• **Problem description**:
Filter the data below for the string "click" and copy each matching line.

• **Stored items**:
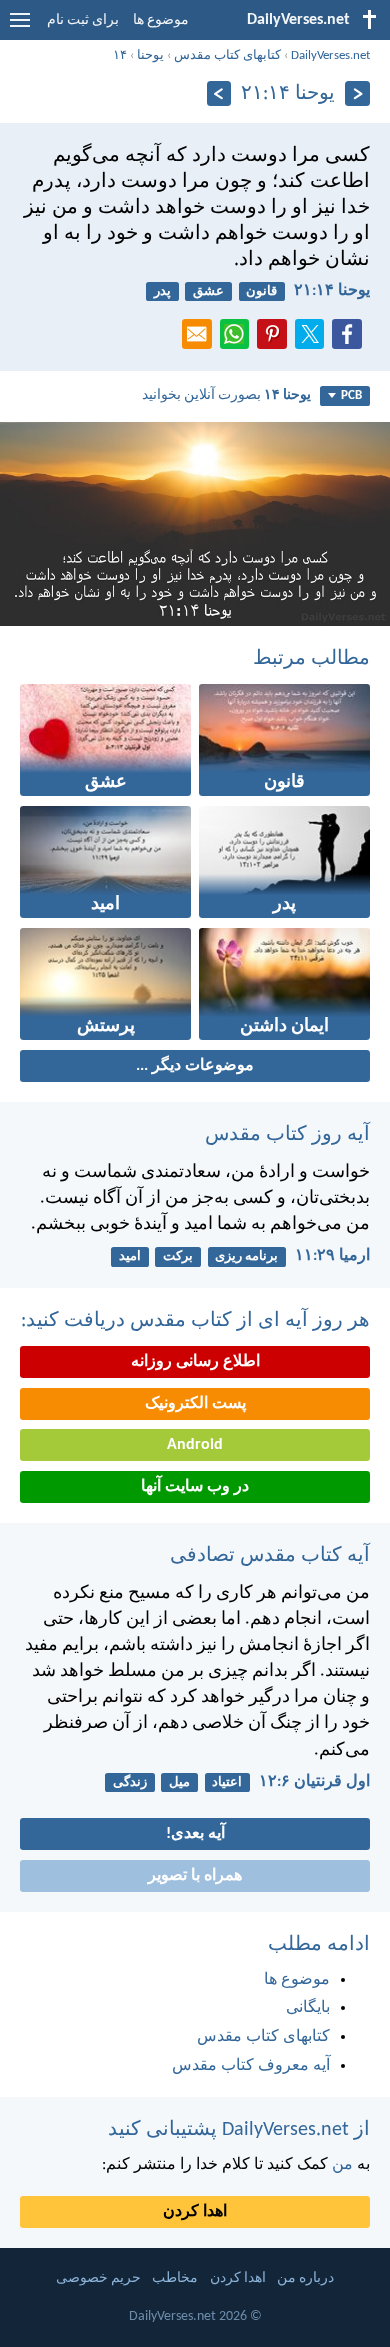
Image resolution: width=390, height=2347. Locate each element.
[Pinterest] (276, 340)
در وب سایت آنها (195, 1487)
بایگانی (308, 2008)
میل (179, 1782)
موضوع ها (161, 20)
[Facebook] (351, 340)
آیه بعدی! (195, 1834)
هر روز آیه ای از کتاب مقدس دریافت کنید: (195, 1321)
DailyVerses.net (330, 55)
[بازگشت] (357, 93)
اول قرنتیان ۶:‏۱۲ (314, 1782)
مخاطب (175, 2278)
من (342, 2165)
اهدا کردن (195, 2212)
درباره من (305, 2278)
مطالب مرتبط (311, 659)
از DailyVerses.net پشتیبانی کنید (239, 2130)
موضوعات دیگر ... (195, 1066)
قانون (261, 291)
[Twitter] (314, 340)
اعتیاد (227, 1782)
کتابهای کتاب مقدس (227, 55)
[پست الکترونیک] (201, 340)
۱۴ (120, 55)
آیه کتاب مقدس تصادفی (270, 1556)
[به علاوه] (219, 93)
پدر (162, 291)
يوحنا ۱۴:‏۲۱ (332, 291)
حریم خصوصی (98, 2278)
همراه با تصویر (195, 1876)
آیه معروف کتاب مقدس (251, 2066)
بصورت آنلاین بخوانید (226, 395)
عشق (208, 291)
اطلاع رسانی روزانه (195, 1362)
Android (195, 1445)
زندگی (130, 1782)
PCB (351, 395)
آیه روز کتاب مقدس (287, 1135)
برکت (178, 1256)
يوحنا (150, 55)
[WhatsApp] (239, 335)
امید (130, 1256)
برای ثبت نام (83, 20)
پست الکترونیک (195, 1404)
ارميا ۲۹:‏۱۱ (332, 1256)
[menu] (20, 28)
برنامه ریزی (246, 1256)
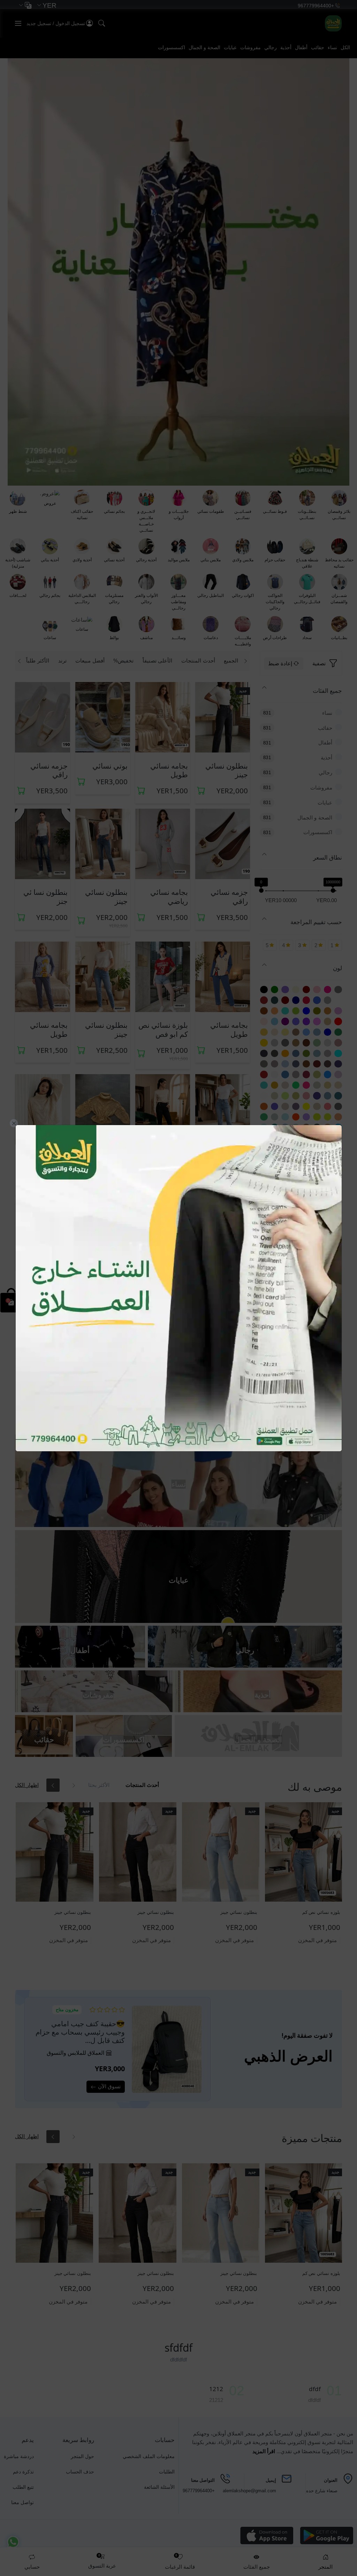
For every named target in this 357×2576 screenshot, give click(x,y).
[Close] (14, 1123)
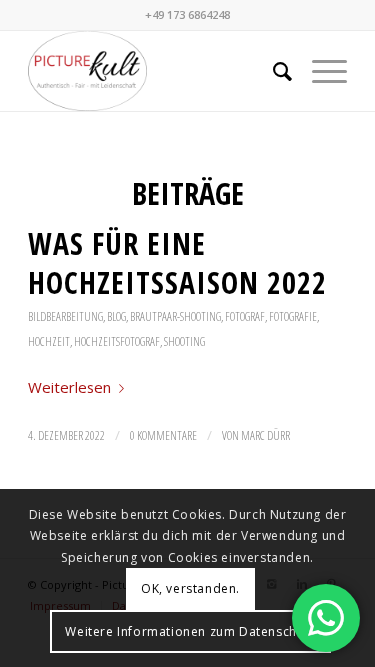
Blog (116, 316)
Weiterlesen (69, 387)
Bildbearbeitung (65, 316)
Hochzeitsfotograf (117, 341)
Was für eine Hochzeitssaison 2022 (177, 263)
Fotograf (245, 316)
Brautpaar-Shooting (175, 316)
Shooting (184, 341)
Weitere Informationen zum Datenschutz (190, 631)
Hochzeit (49, 341)
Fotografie (293, 316)
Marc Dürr (265, 435)
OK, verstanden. (190, 588)
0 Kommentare (163, 435)
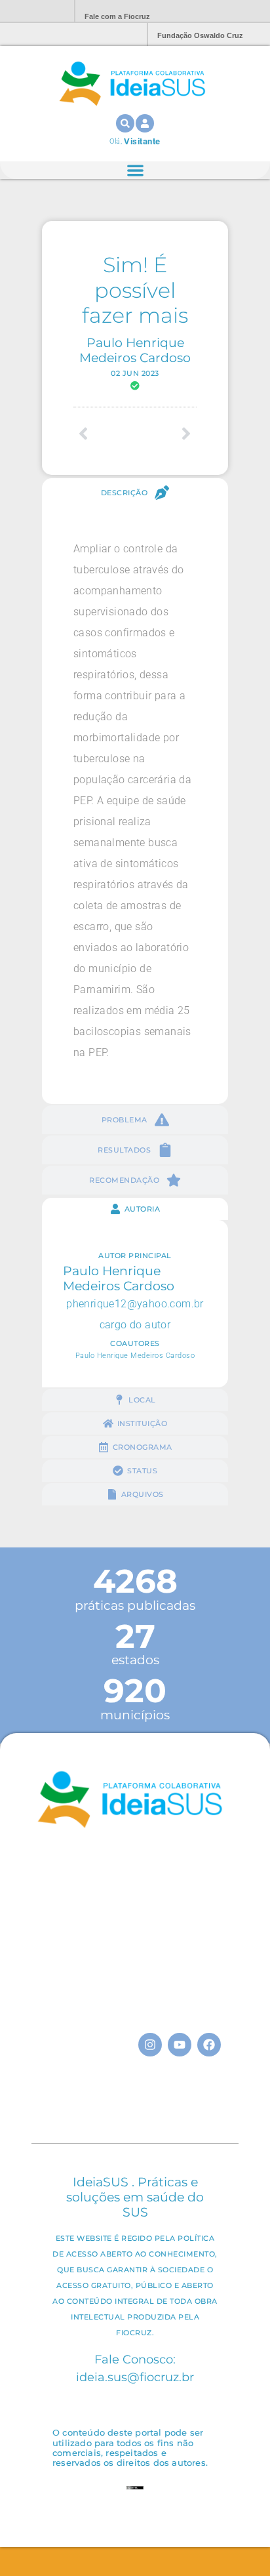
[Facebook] (209, 2044)
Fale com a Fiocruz (117, 16)
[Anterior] (104, 433)
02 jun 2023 (135, 373)
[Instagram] (150, 2044)
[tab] (135, 492)
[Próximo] (166, 433)
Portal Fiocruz (33, 11)
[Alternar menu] (135, 170)
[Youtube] (179, 2044)
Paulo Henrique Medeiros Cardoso (135, 350)
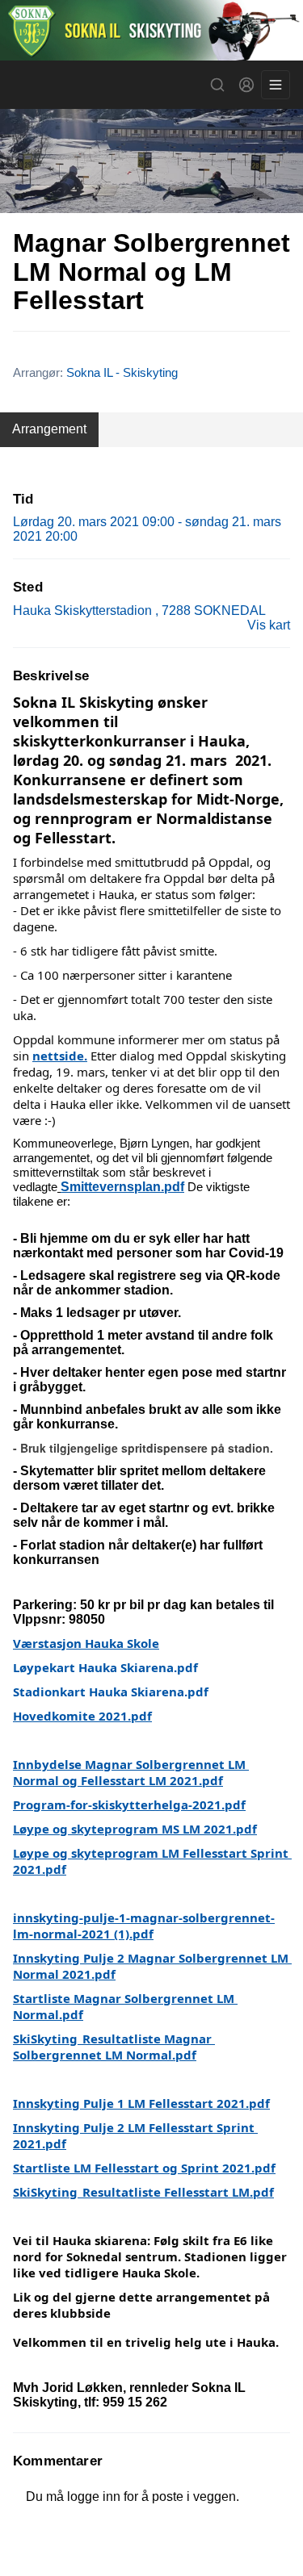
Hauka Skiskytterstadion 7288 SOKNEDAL (139, 610)
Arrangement (49, 429)
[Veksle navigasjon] (275, 84)
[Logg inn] (246, 84)
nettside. (59, 1056)
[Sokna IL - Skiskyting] (151, 30)
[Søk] (217, 84)
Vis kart (268, 625)
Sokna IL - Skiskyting (122, 372)
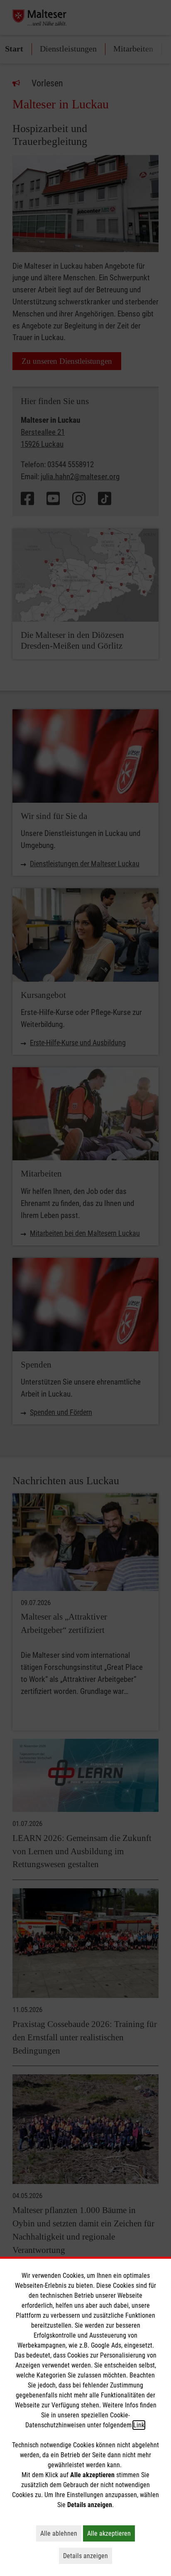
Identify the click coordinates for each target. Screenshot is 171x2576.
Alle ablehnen (60, 2533)
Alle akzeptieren (111, 2533)
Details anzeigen (87, 2555)
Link (138, 2425)
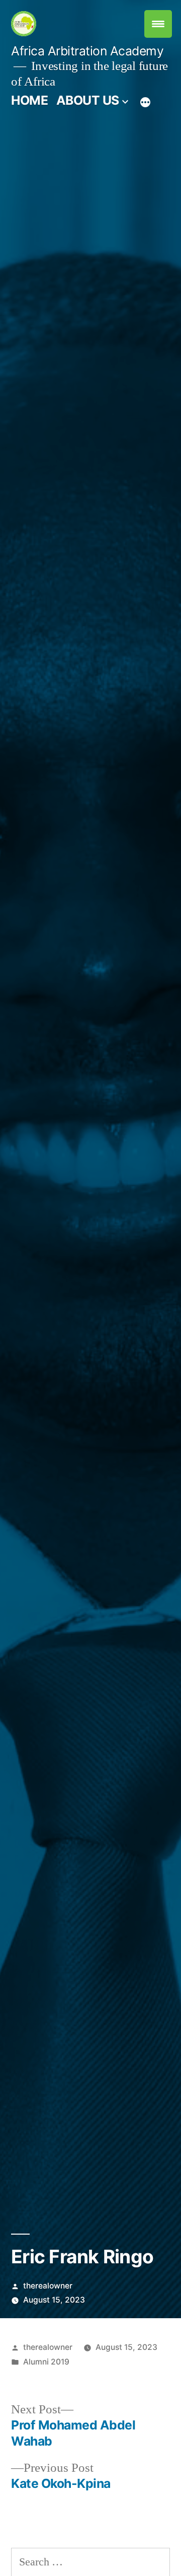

• **Response to the task**:
For every named target in this 357×2576 screenshot, give click(x,y).
Identify the click coordinates for each target. Screenshot is 171x2576.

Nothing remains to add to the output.